Turnbull drops in to Talbingo
Residents of Talbingo were surprised with an uncommon site up in the mountains on Thursday: the Prime Minister of Australia arriving in a helicopter.
Malcolm Turnbull was in town to announce plans for a significant expansion of the Snowy Hydro scheme, basing his press conference at the Tumut 3 Power Station just past the town.
He also took a tour of the village, including a stop at Talbingo Public School, and was shown around the massive power station – the pride of Snowy Hydro – by local staff.
However, his main purpose was to discuss the expansion – a $2 billion infrastructure project that is expected to bring 500 jobs to the region during its construction, and will increase Snowy Hydro’s electricity generation capacity by 50 per cent.
Mr Turnbull said the works were in keeping with the region’s character and history.
“Snowy Hydro: what an extraordinary achievement,” he said.
“This was the result of the vision and the courage of the generation that won the Second World War, that defended our freedoms and saved us, and they came home and they built this.
“There are big dreams in these mountains, and real courage.
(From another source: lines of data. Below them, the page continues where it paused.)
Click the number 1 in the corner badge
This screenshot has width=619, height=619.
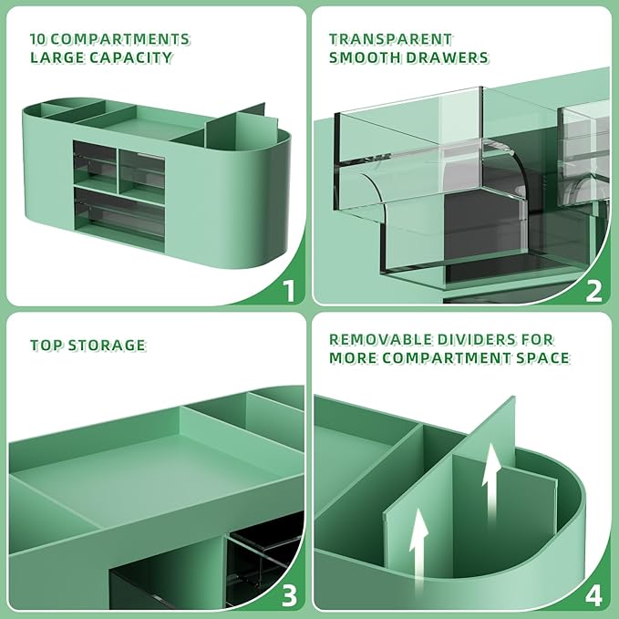point(289,291)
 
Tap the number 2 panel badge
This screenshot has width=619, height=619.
point(593,291)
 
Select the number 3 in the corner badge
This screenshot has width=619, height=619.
point(289,595)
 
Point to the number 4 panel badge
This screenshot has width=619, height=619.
point(593,595)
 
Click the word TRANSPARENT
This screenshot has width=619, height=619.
point(390,39)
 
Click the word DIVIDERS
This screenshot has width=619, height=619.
point(472,338)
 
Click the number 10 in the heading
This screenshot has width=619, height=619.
point(38,39)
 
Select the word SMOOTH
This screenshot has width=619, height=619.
point(365,58)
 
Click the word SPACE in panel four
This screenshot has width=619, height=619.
point(540,357)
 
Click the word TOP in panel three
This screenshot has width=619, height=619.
point(46,346)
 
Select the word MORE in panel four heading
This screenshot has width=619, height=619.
point(356,357)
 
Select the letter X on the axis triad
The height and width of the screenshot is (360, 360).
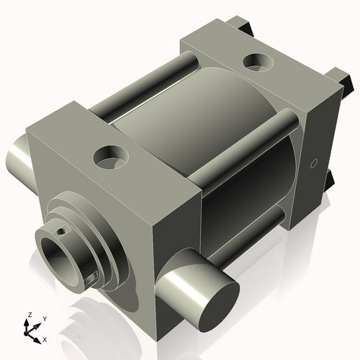(45, 338)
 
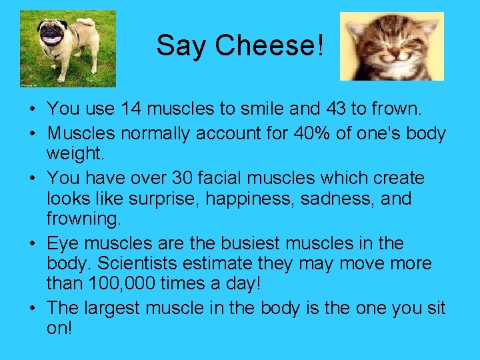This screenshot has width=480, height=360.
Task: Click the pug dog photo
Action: (x=67, y=48)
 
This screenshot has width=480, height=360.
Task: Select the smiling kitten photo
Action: (x=392, y=46)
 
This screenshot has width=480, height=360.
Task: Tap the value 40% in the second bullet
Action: (x=304, y=133)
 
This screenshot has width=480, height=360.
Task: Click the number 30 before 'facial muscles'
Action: (x=183, y=179)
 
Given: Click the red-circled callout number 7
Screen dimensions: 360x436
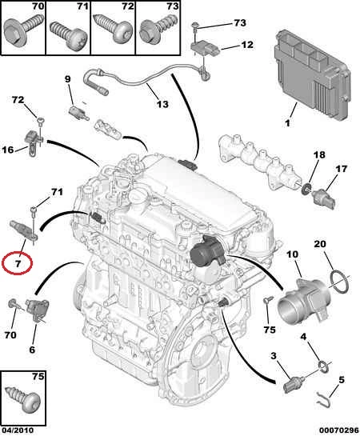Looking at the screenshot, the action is (x=18, y=263).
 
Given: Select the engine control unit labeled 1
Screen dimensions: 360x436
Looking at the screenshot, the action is (x=311, y=74).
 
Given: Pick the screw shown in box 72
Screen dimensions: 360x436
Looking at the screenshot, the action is (x=113, y=30).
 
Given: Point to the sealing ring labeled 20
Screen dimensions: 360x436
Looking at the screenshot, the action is (x=340, y=282).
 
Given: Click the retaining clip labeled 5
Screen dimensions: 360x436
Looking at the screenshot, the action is (x=323, y=400).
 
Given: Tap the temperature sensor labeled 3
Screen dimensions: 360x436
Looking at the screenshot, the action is (x=293, y=384).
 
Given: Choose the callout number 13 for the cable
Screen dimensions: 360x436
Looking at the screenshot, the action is (x=162, y=104).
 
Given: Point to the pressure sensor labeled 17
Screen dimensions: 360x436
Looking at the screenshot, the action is (x=325, y=198).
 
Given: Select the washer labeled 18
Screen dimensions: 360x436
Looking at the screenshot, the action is (x=306, y=188).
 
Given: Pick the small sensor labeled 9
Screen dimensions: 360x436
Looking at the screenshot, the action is (x=78, y=112).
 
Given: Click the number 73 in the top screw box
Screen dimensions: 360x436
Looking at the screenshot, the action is (x=172, y=6).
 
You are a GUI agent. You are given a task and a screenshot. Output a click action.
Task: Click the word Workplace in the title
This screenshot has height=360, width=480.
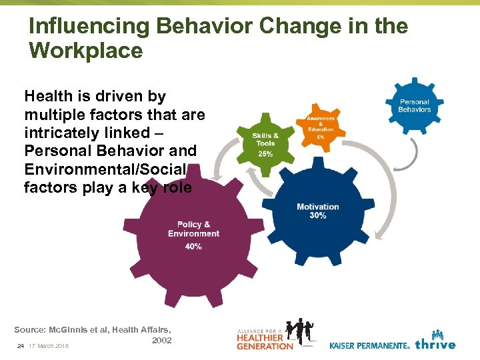[x=86, y=51]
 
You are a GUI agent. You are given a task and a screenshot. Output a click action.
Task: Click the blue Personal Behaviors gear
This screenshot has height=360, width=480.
[x=414, y=105]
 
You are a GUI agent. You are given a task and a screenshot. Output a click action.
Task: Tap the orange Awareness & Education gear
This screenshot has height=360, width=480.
[x=321, y=125]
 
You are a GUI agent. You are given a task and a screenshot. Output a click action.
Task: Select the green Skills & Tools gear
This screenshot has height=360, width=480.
[x=265, y=143]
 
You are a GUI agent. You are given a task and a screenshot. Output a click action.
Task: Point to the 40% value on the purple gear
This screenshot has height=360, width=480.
[x=193, y=247]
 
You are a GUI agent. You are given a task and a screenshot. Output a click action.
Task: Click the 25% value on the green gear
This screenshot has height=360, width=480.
[x=265, y=154]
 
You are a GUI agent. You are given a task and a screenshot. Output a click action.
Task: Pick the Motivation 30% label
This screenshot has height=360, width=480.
[x=318, y=211]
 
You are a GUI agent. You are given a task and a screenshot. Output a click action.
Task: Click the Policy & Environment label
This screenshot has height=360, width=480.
[x=193, y=229]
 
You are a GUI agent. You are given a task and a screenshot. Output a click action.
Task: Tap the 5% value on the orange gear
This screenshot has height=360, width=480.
[x=321, y=137]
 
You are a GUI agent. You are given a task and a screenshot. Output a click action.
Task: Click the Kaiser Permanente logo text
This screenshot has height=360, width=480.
[x=369, y=345]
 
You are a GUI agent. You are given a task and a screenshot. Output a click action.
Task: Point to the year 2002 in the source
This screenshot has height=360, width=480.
[x=161, y=340]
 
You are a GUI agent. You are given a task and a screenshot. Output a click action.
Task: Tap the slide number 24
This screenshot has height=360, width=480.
[x=20, y=345]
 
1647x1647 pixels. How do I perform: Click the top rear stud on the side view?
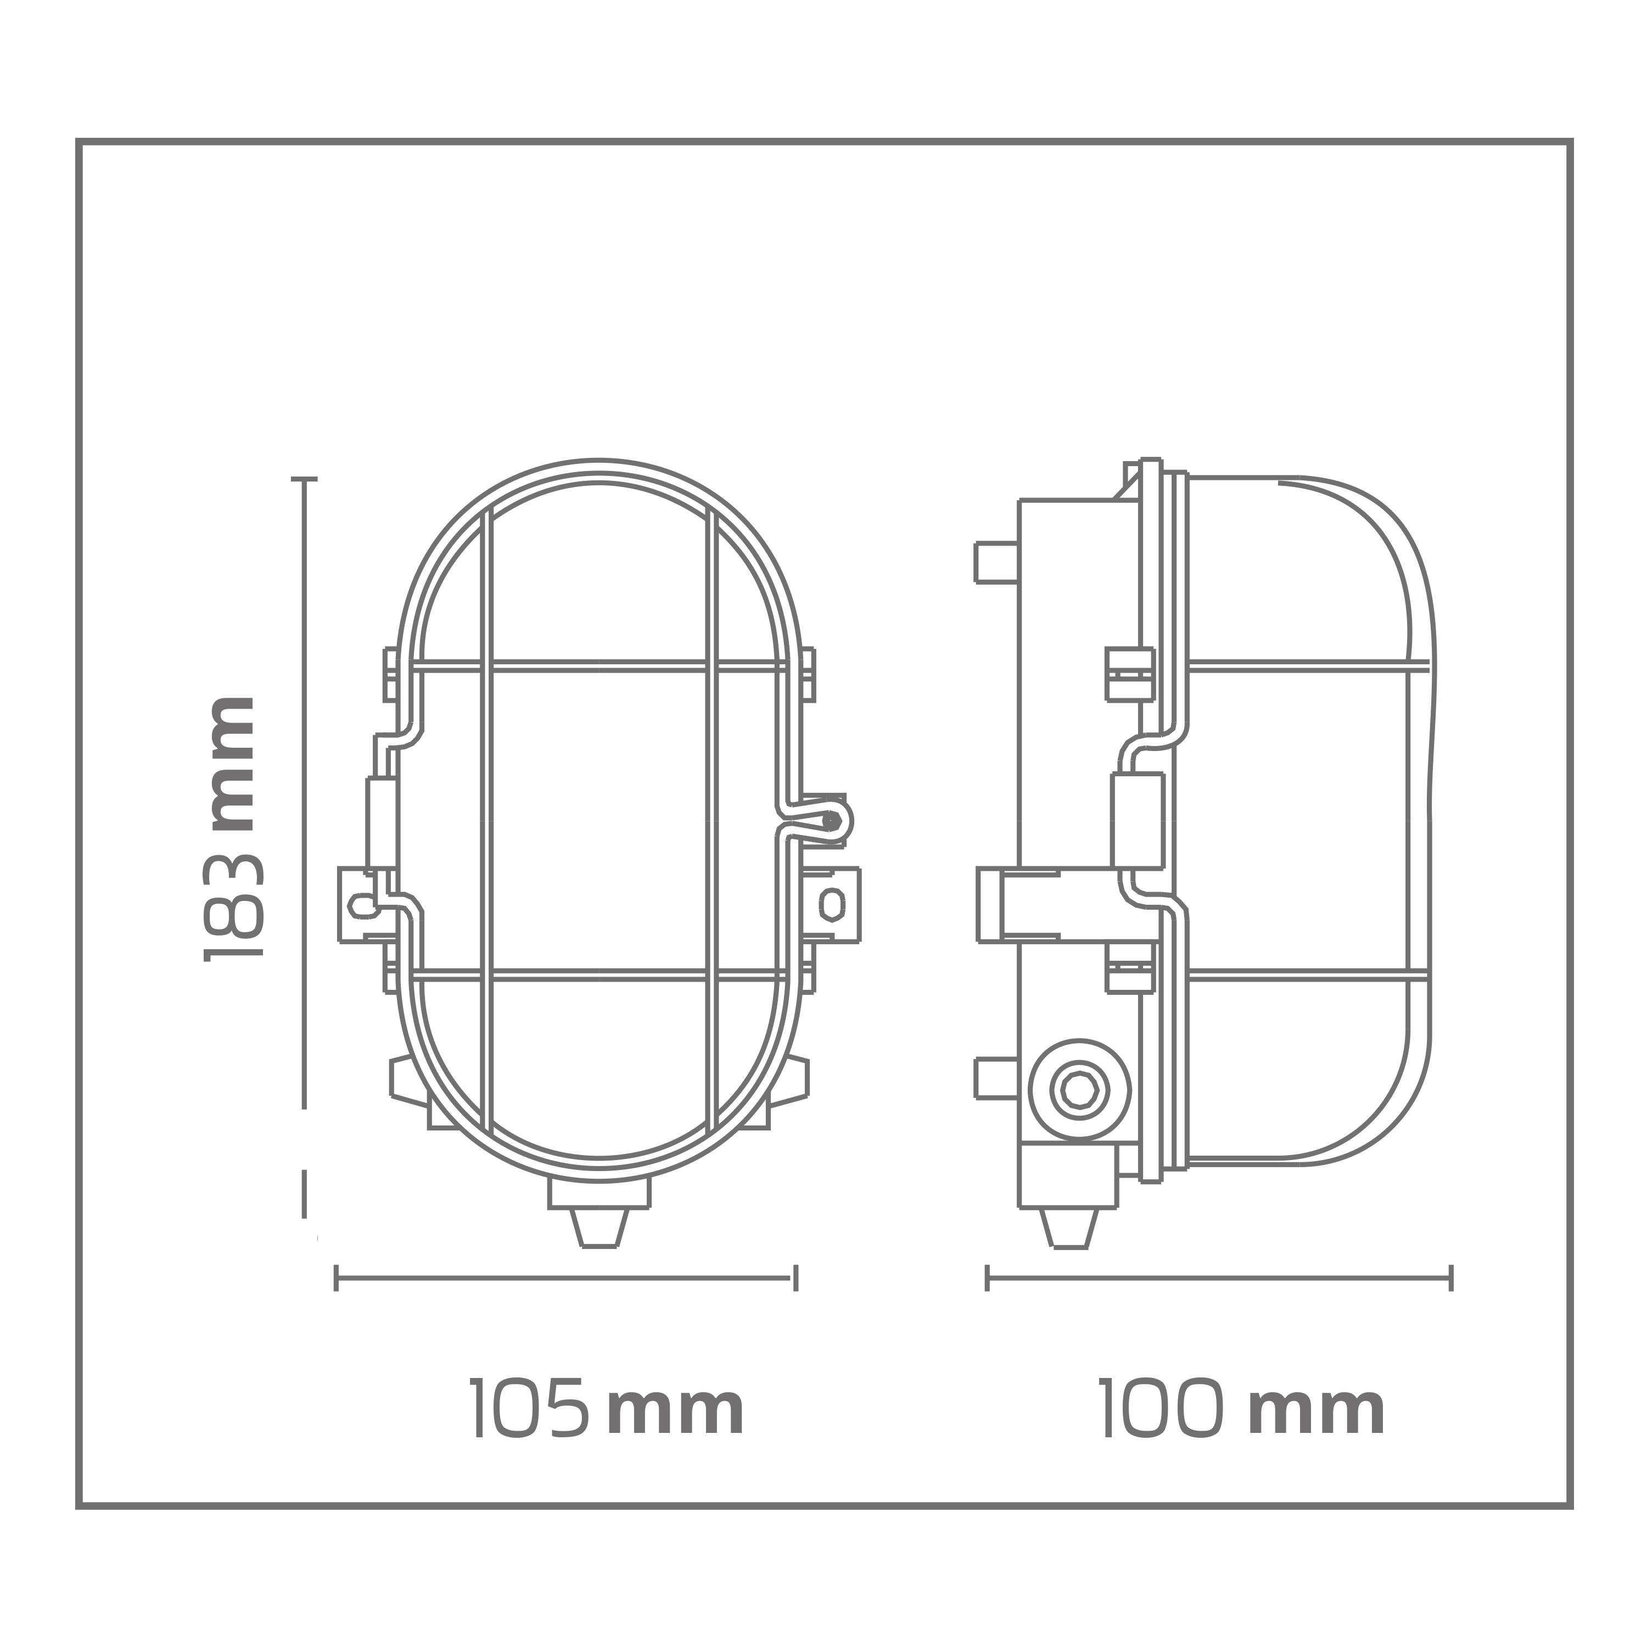pos(996,563)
There’s a belief in the future, and a confidence in Australia, and what we are announcing today is our commitment to ensure that we build on that confidence; that we continue with that courage.”
The Snowy Hydro scheme is widely considered to be Australia’s greatest infrastructure project.
It was built over 25 years, between 1949 and 1974, and saw 100,000 workers lends their skills to its construction – many of them migrant workers who had fled the chaos of the Second World War.
It consists of sixteen major dams, seven power stations, two pumping stations, and 225 kilometres of tunnels, pipelines and aqueducts – a construction effort on an almost incomprehensible scale, that is about to become even bigger.
The new additions to the scheme are expected to include 27 kilometres of tunnel between Talbingo and Tanangara Dams and a new underground power station that is expected to take Snowy Hydro’s capacity from 4500 megawatts a year to 6500.
Malcolm Turnbull said the government’s plans would maximise the extraordinary potential that the Snowy Scheme already has.
“The projects that we are talking about today, which will add at least 50 per cent to the capacity of the Snowy Mountains Hydro Scheme, were designed and engineered decades ago by the men and women who built this,” he explained.
“The capacity is there, all that was missing was leadership and money, and my government has both. We share that vision.
“We are determined to ensure that Australians have affordable and reliable electricity.”